== ENTRIES SUPPLIED ==
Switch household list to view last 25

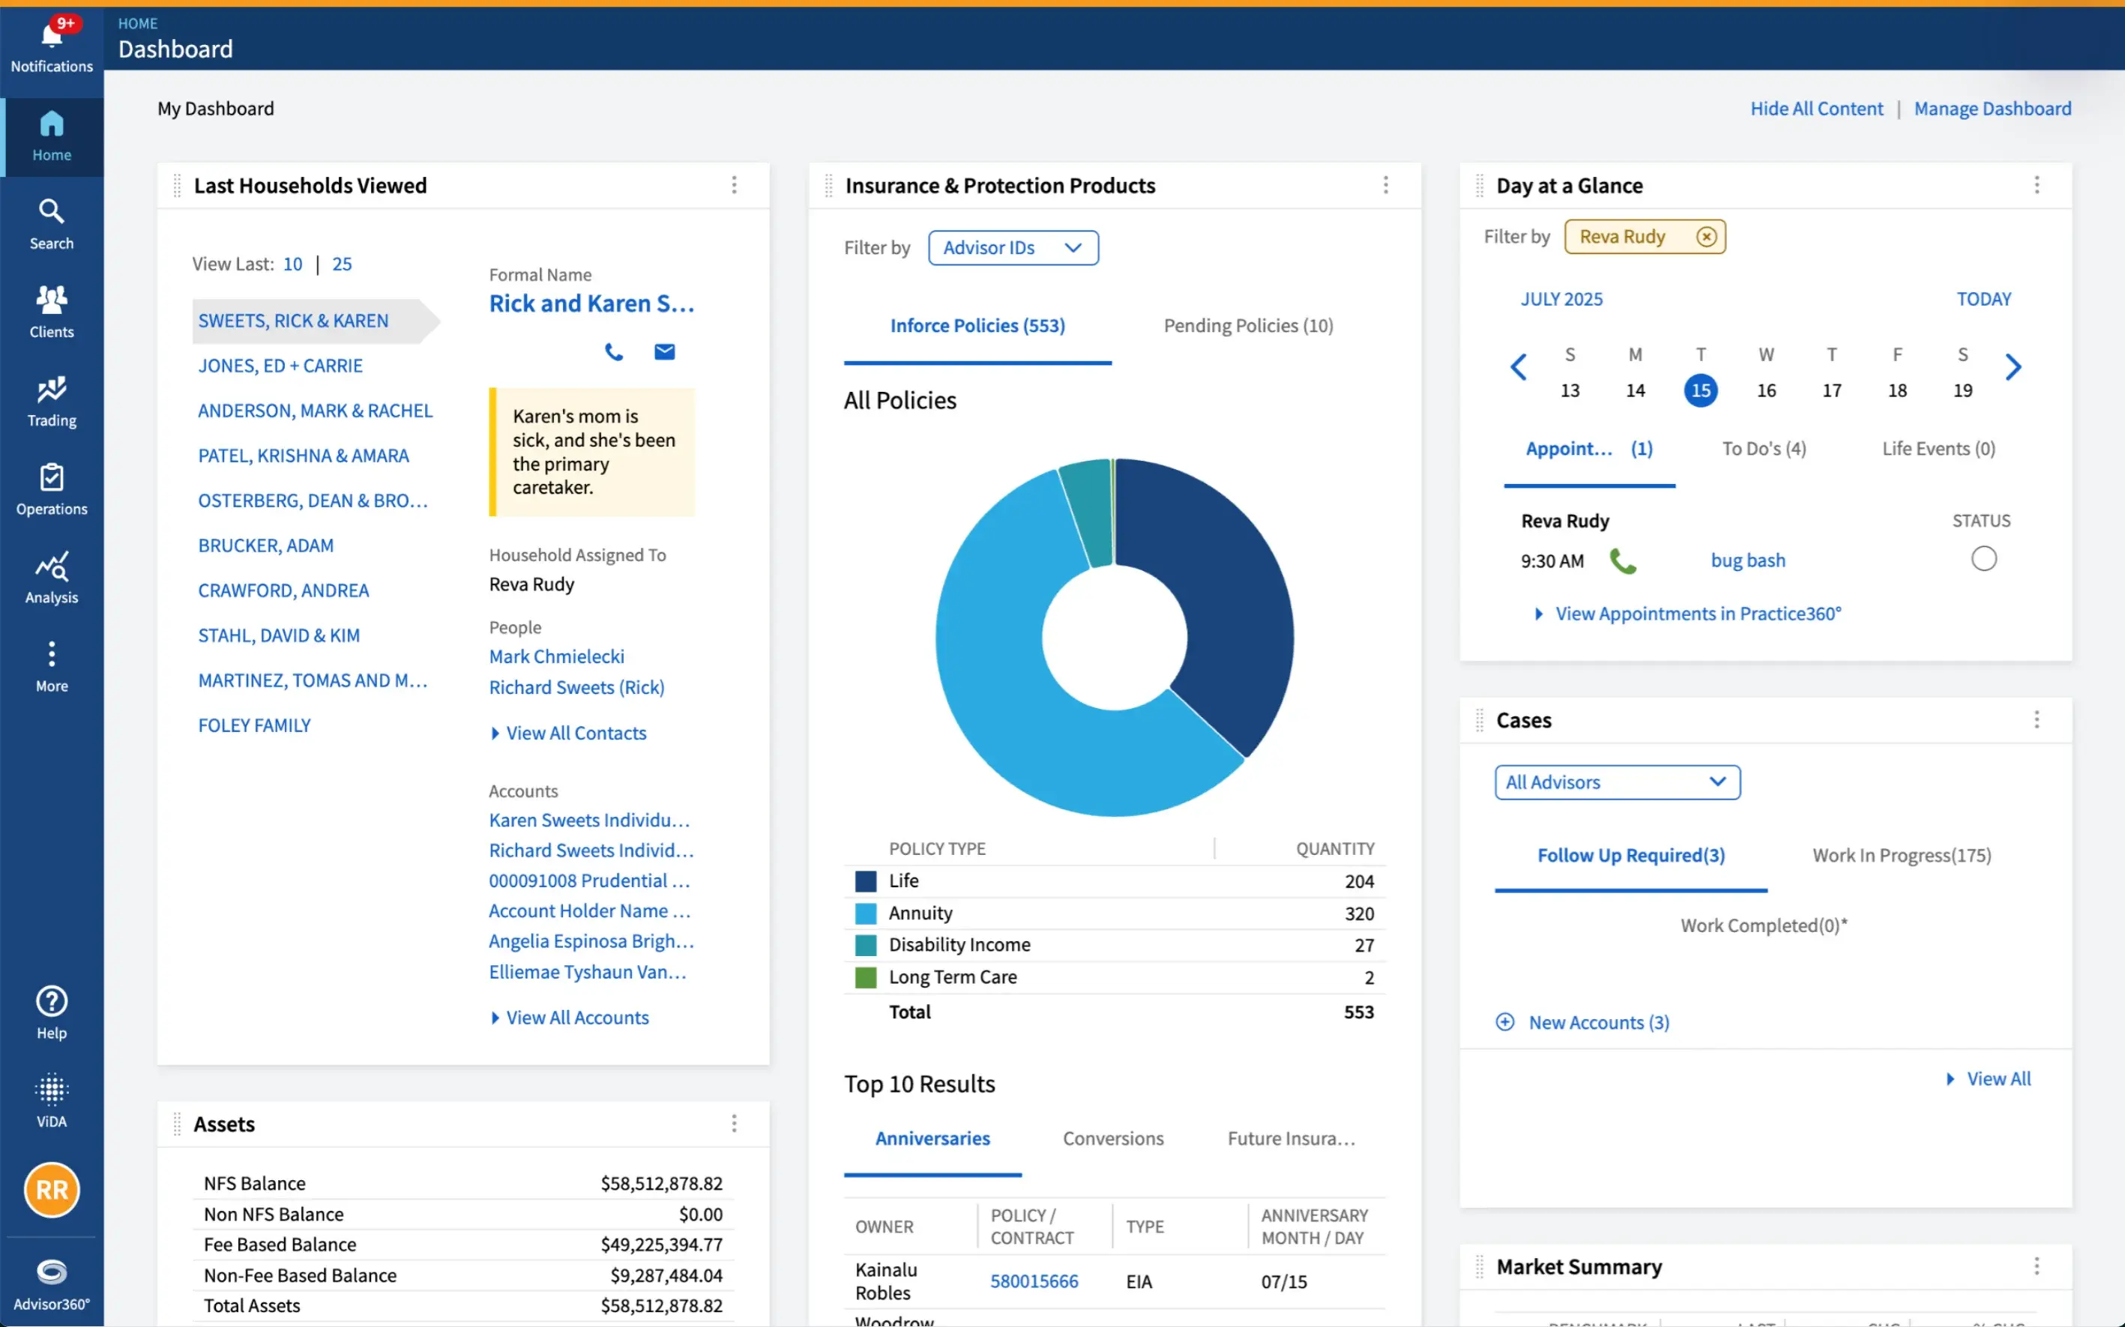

==

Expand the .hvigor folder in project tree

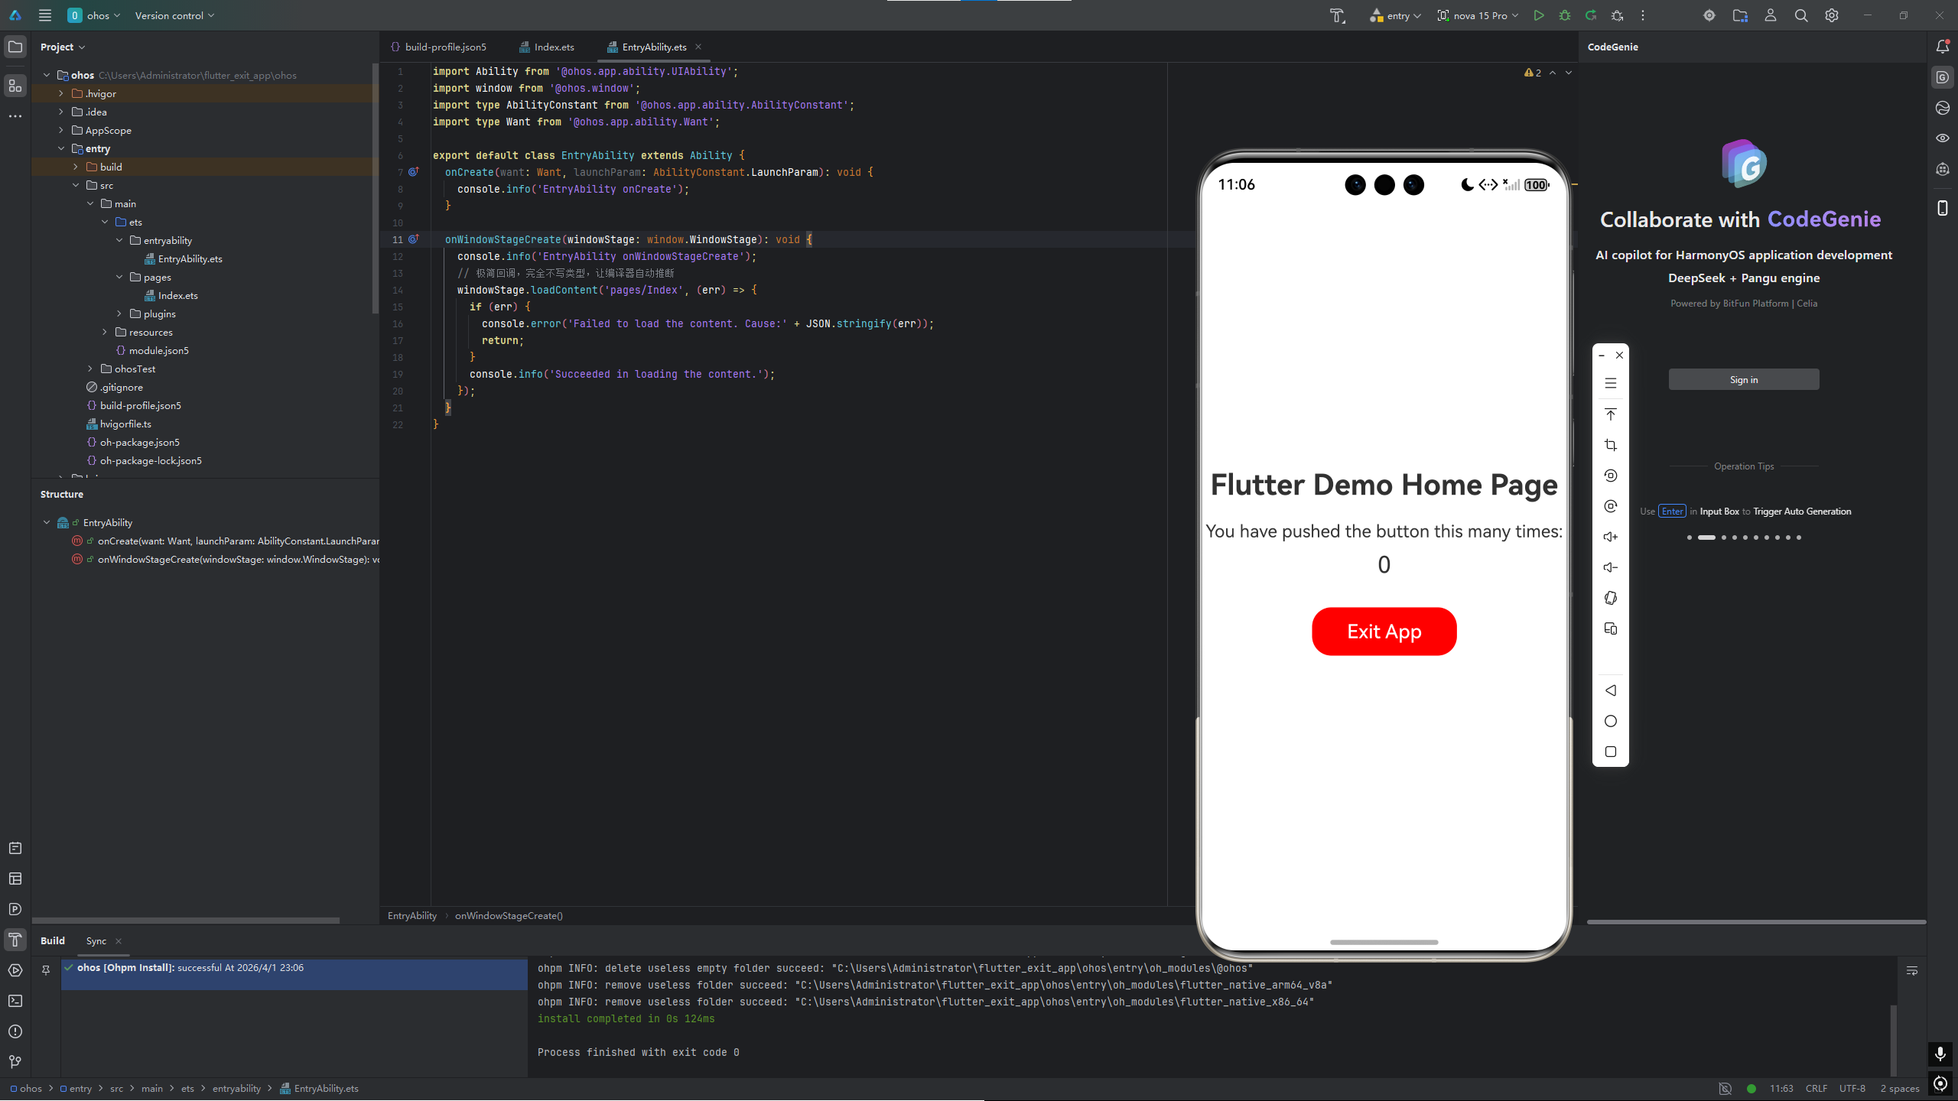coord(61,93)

---

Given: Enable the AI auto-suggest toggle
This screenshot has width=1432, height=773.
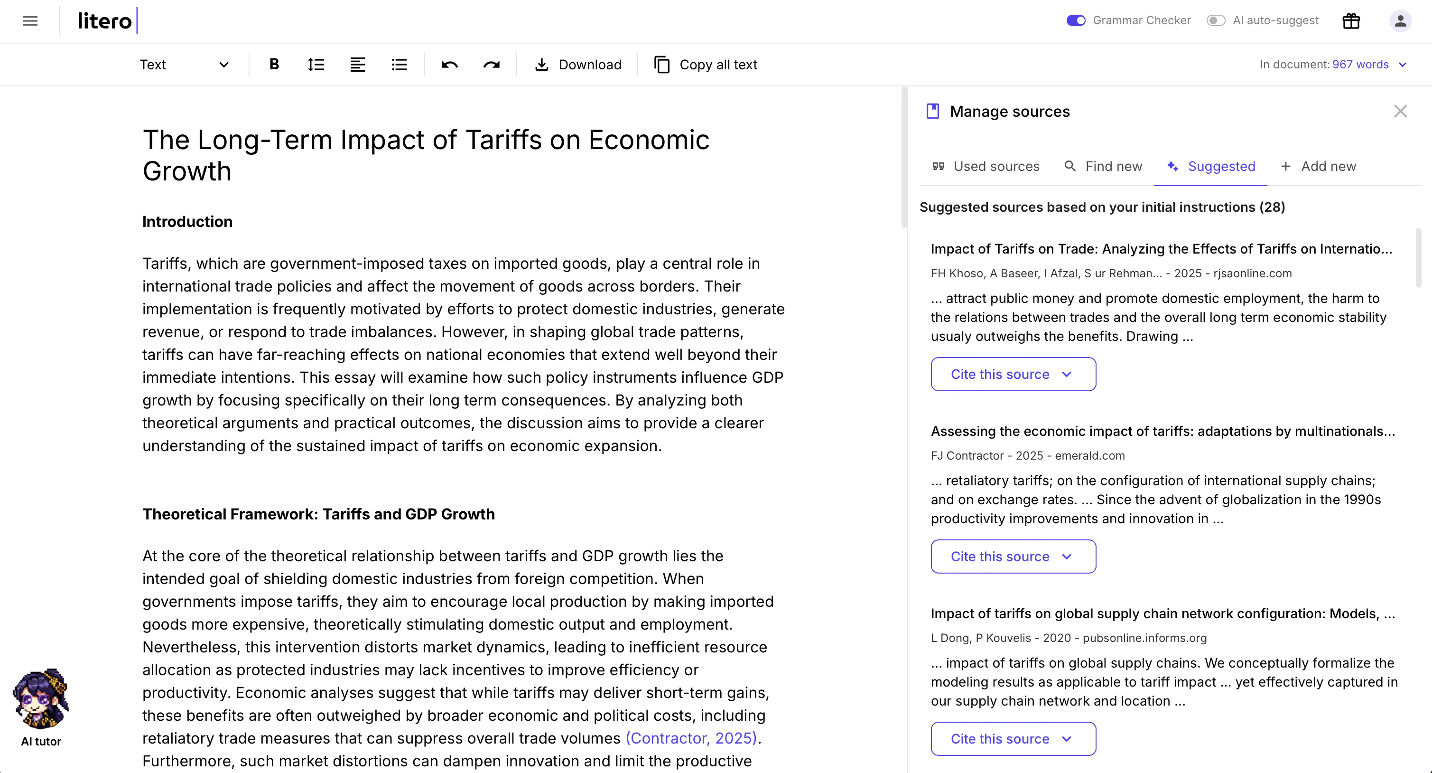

== TASK INSTRUCTIONS ==
Please reproduce the lines from the line with "Given: Enable the AI auto-suggest toggle" to the line with "This screenshot has width=1432, height=773.", both ends included, exactly as they appear above.

== ANSWER SECTION ==
Given: Enable the AI auto-suggest toggle
This screenshot has width=1432, height=773.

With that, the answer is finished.